Your instructions ::
Copy word for word the part of the passage on the U.S. visa review starting with "The Trump administration initiated" and going on through "a fatal accident.".

Passage provided ::

——————

The Trump administration initiated a review of 55 million US visas. This aims to identify violations leading to revocation and deportation. The State Department will examine social media law enforcement records and tax information. Visa applicants might need to post bonds. Secretary Rubio paused worker visas for truck drivers after a fatal accident.
The Trump administration announced on Thursday a comprehensive review of all 55 million active U.S. visas held worldwide to identify potential violations that could lead to the revocation and deportation of foreign nationals. In a prominent escalation of immigration enforcement aimed at purportedly safeguarding US national security and public safety, the State Department said all US visa holders, including tourists, students, workers, and business travellers, are subject to continuous vetting to identify grounds for ineligibility, including visa overstays, criminal activity, threats to public safety, or links to terrorism.
The review process includes examining social media accounts, as well as law enforcement and immigration records from visa holders' home countries, to identify any violations of US law. New needs introduced earlier this year mandate that privacy settings on electronic devices be turned off during visa interviews, facilitating data collection. The administration has also secured access to millions of immigrant tax records from the Internal Revenue Service to check for violations. Should violations be found, visas will be revoked, and individuals already in the US may face deportation.

——————

Data provided ::
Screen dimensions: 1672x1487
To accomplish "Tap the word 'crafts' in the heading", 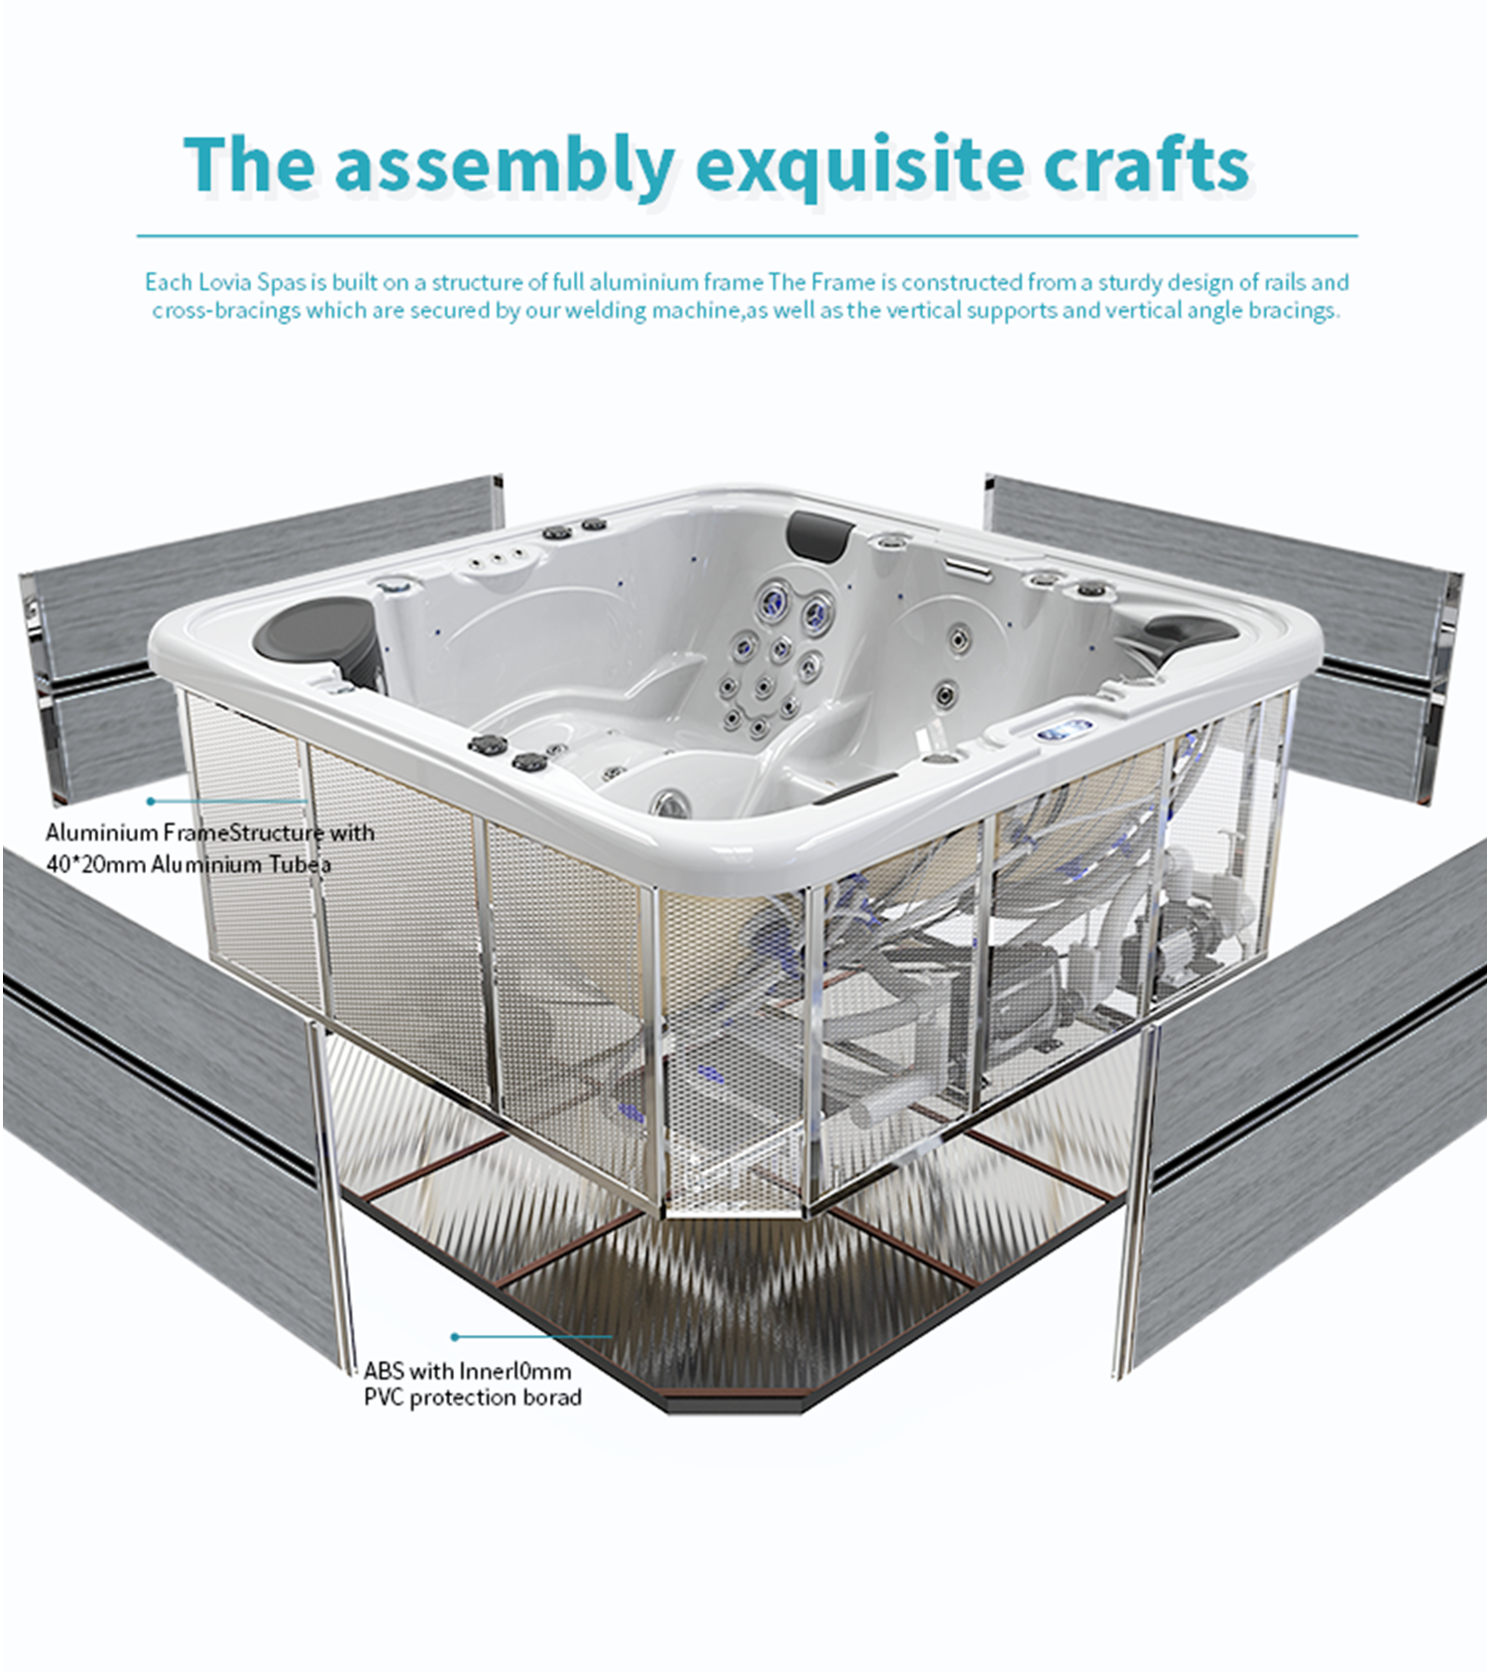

——————

Task answer ::
The Trump administration initiated a review of 55 million US visas. This aims to identify violations leading to revocation and deportation. The State Department will examine social media law enforcement records and tax information. Visa applicants might need to post bonds. Secretary Rubio paused worker visas for truck drivers after a fatal accident.